Pero sospecho que habría dicho eso de todos modos porque era lo suficientemente sabio como maestro y padre para saber que las respuestas fáciles se olvidan fácilmente.
Me sugirió que probablemente había libros que contenían la información que buscaba y que el Museo de la Ciudad podría haber nombrado especímenes en exhibición con los que podría comparar mis hallazgos.
Luego quedó debidamente impresionado cuando encontré las respuestas por mí mismo y pude explicarle cómo se podía saber cómo había sido el animal vivo hace tantos millones de años. Así llegué a conocer los nombres de los fósiles de Leicestershire.
Cuando descubrí que uno era un ammonita llamado Tiltoniceras porque los primeros especímenes que se descubrieron se habían encontrado cerca del pueblo de Tilton, en Leicestershire, donde yo mismo había encontrado ammonitas, decidí que debía estar viviendo en uno de los centros mundiales de tesoros paleontológicos.
David Attenborough, life on air.
De pequeño vivía en Leicestershire donde hay fósiles de hace 150 millones de años, eran preciosos y misteriosos. Cuando sabes cómo llegaron allí, sabes que tus ojos son los primeros en verlos y es emocionante. Aún hoy siento lo mismo«.
«En 1938, durante los preparativos de la Segunda Guerra Mundial, mis padres ayudaron a algunos de los muchos niños que huían de Alemania.

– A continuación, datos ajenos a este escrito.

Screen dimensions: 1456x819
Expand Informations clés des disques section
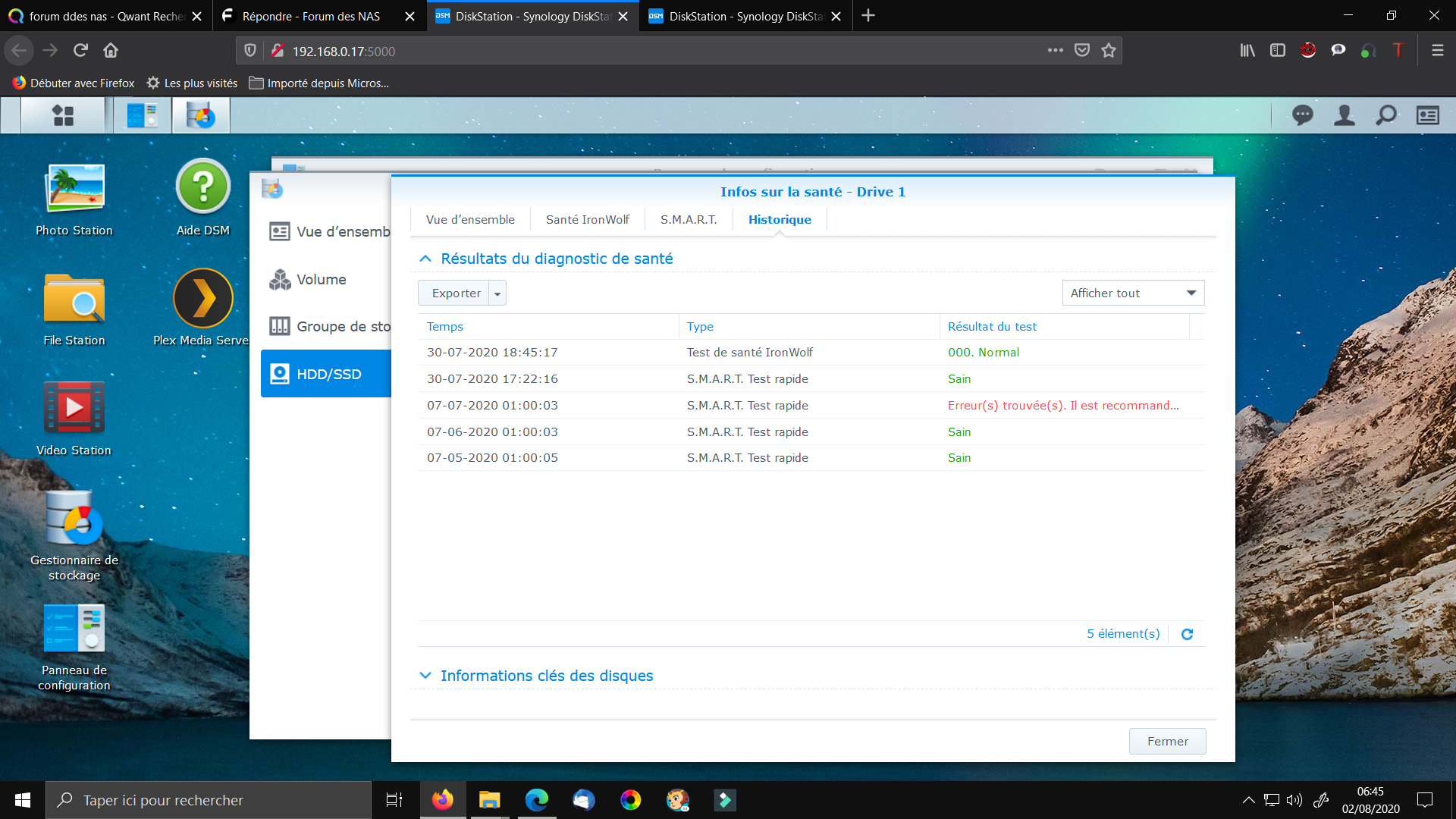(x=425, y=676)
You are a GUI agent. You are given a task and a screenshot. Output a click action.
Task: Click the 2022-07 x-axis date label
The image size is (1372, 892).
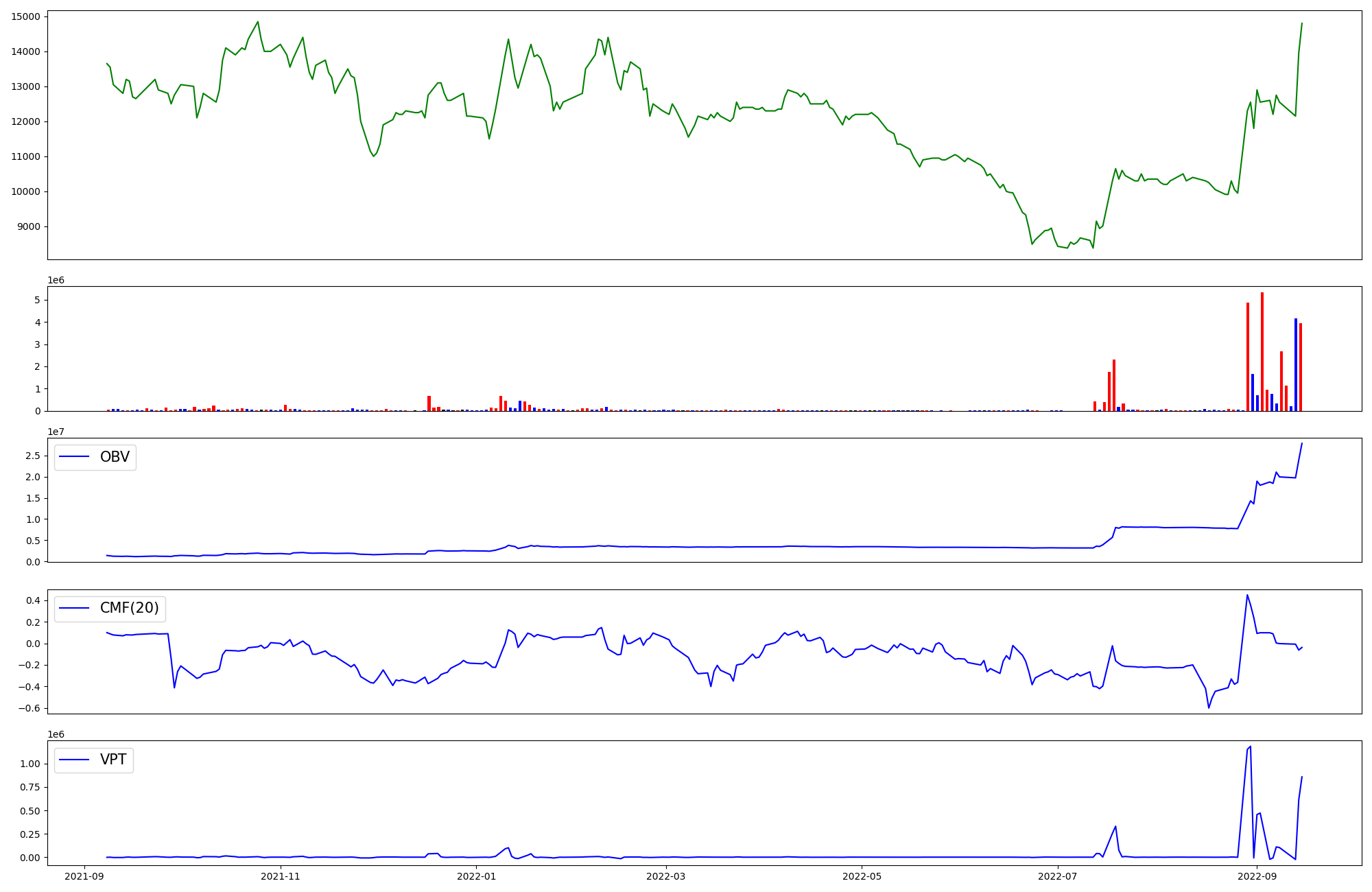(x=1058, y=876)
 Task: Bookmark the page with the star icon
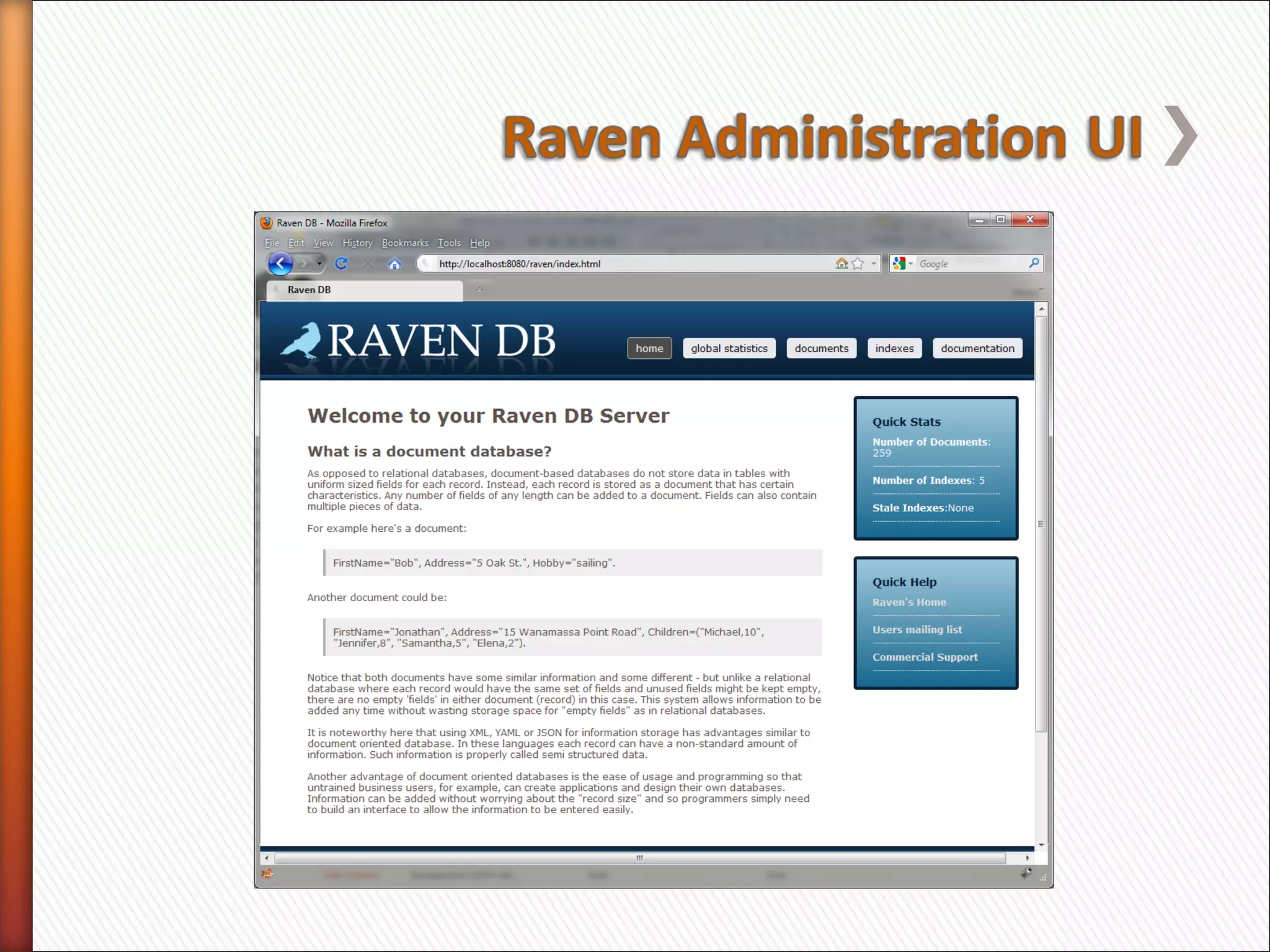858,263
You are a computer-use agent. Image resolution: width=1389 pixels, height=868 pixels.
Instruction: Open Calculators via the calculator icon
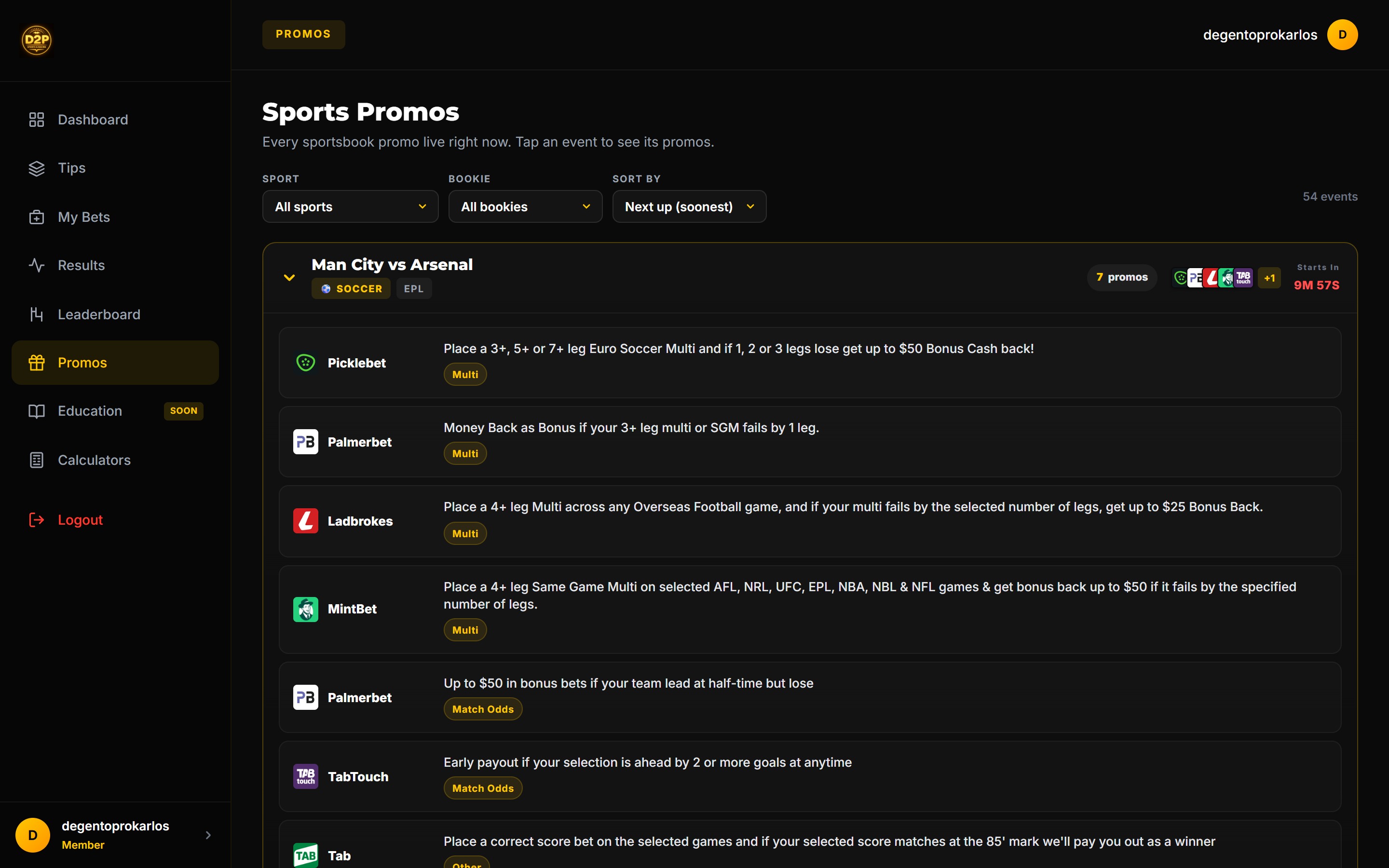[x=36, y=460]
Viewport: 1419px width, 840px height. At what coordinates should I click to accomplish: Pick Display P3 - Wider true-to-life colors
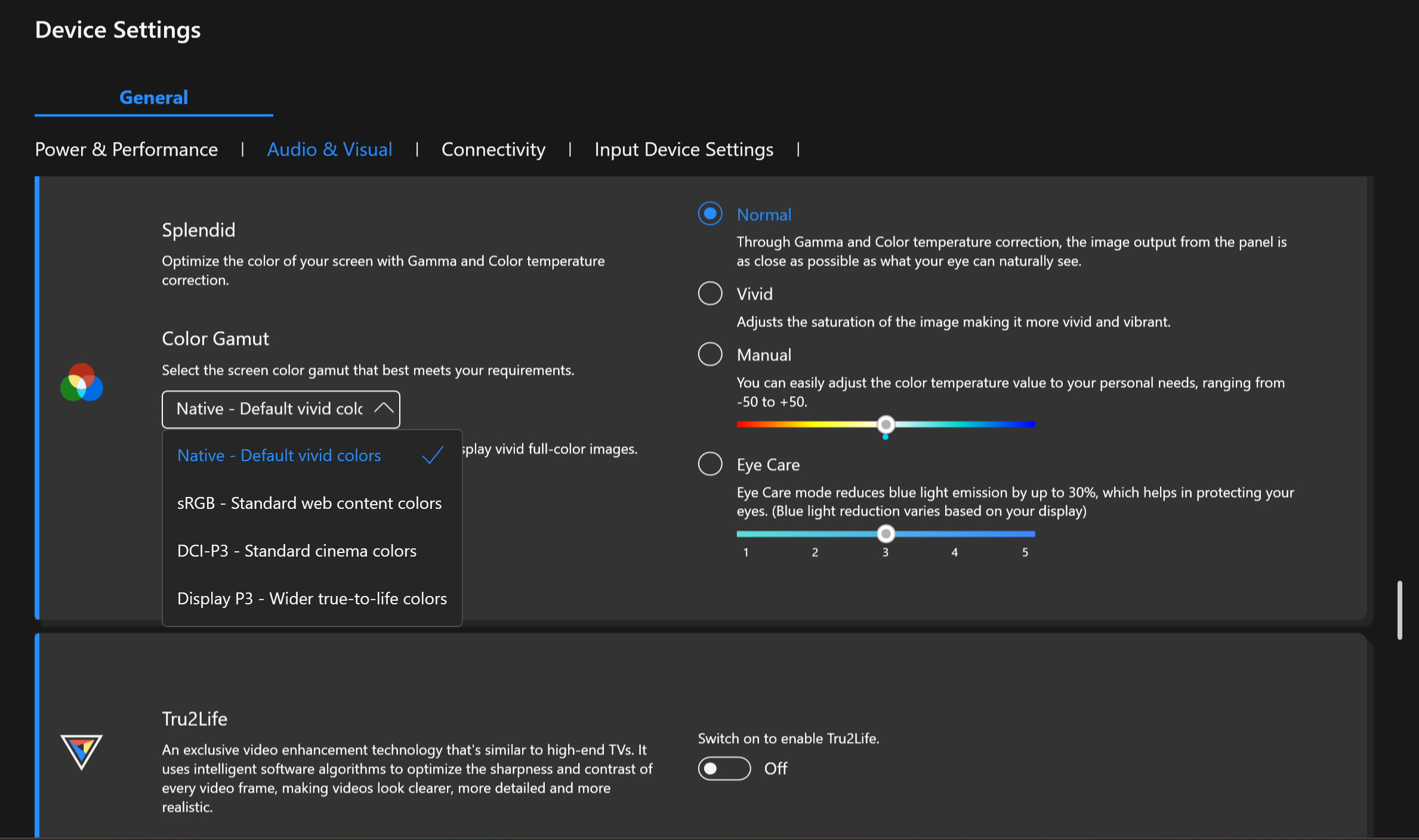311,599

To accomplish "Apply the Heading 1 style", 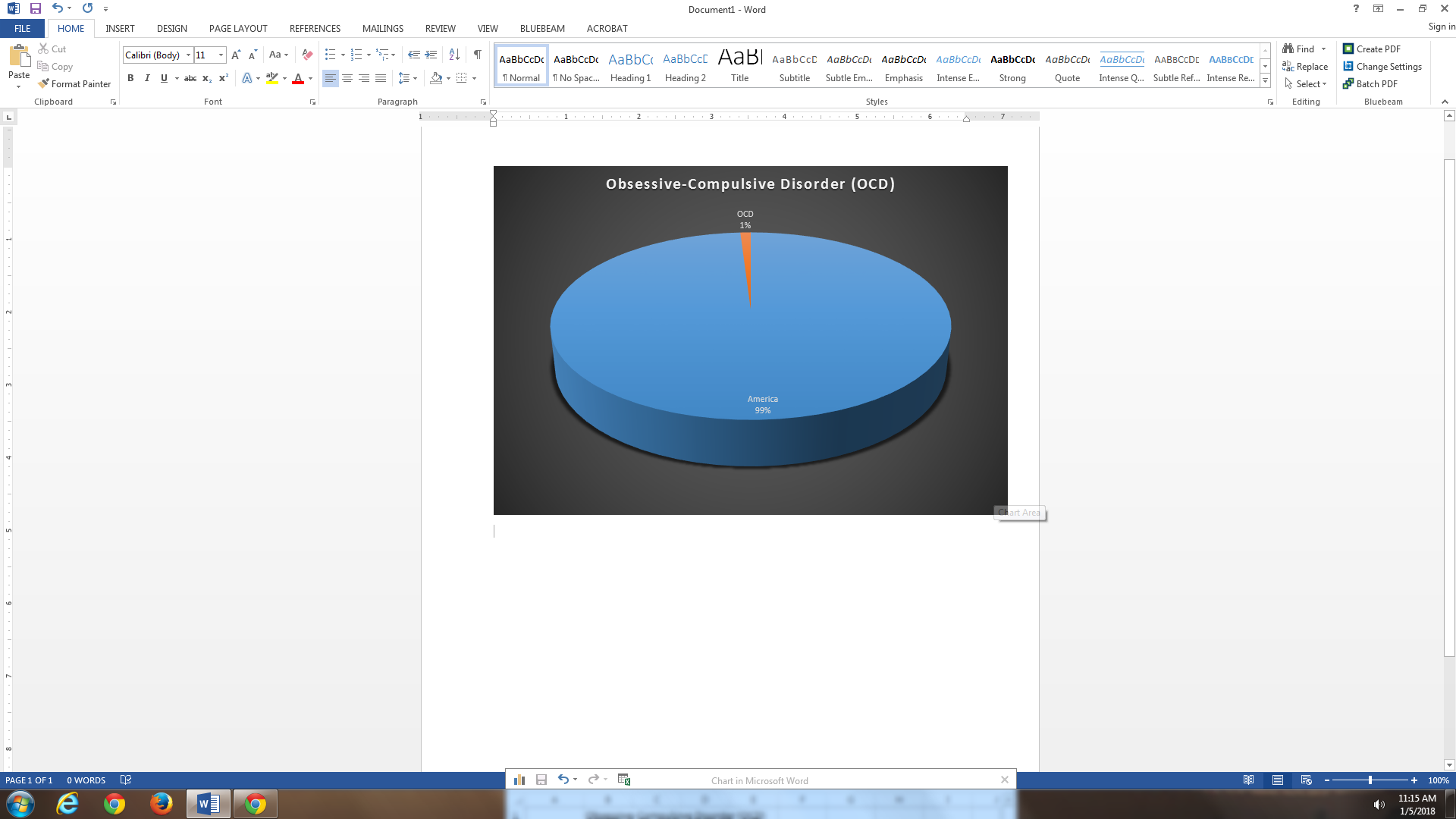I will (x=630, y=67).
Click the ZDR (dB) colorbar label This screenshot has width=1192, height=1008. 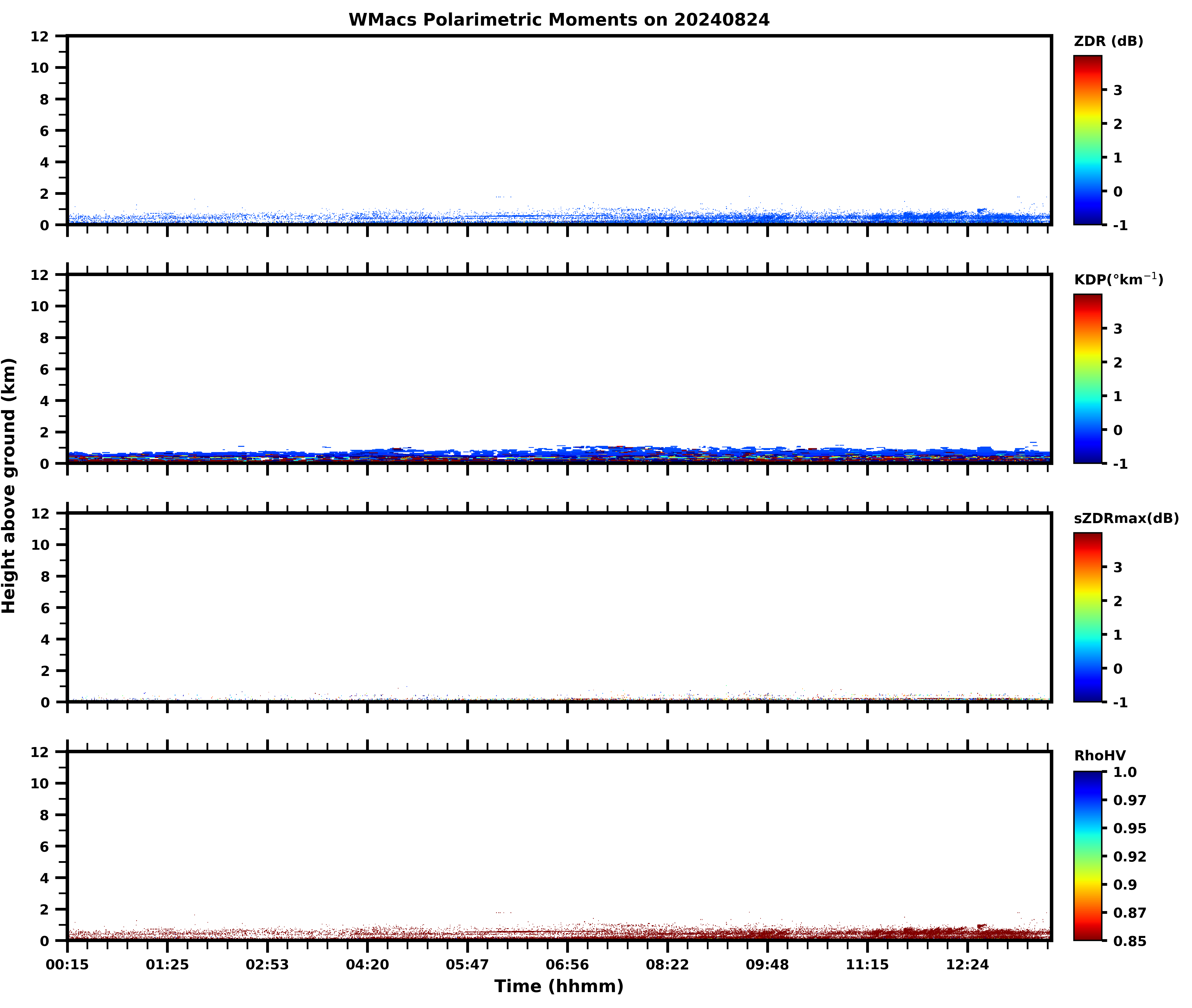1108,41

Habían dejado atrás a sus familias y no se les permitía traer casi nada con ellos. Recuerdo a una chica en particular. Su nombre era Marianne. Ella tenía 12 años, más o menos la misma que yo, y venía de una ciudad de la costa báltica donde su padre era médico. Le había regalado una pequeña pero preciosa cosa, como muestra de agradecimiento a quien fuera que cuidaría de su hija.
Y esto es todo. Lo sentí sorprendentemente cálido y ligero en mi mano, pero lo que me enamoró del ámbar fue lo que descubrí en su interior. Encontré algo milagroso. Había insectos conservados con asombroso detalle.
Ardía en preguntas. ¿De qué clase de mundo eran? Deben haber vivido hace mucho tiempo, pero ¿cuánto tiempo?
Años más tarde, mi hermano Richard interpretaría a un científico en una película que hizo famoso al ámbar en todo el mundo.
Llevé el regalo de Marianne de vuelta al lugar del que vino, a las costas del Mar Báltico.
La bióloga Elżbieta Sontag buscará «inclusiones», animales y plantas atrapados en el ámbar.
Con su potente microscopio, Elzbieta estaba explorando mi ámbar mucho más profundamente de lo que yo había podido hacerlo, y allí encontró otra mosca, un mosquito de los hongos. Debe haber muerto buscando madera podrida, pues allí es donde pone sus huevos.
Entonces Elzbieta encontró un pulgón y, justo encima, una hormiga. Quizás se habían caído juntos de una hoja donde se alimentaban.
El último que encontró fue un ácaro, de medio milímetro. Nunca lo había visto antes.
Así que tenemos toda una comunidad, y sabemos que todos vivieron juntos porque todos murieron juntos, en mi pieza de ámbar.
Y eso por sí solo nos ha dado una imagen completa de un pequeño ecosistema, en la base de un árbol, hace 40 millones de años.
Me llevó más de 60 años encontrar e identificar todos los animales dentro de mi ámbar. Y verlos juntos me había dado algo más, una visión de su mundo».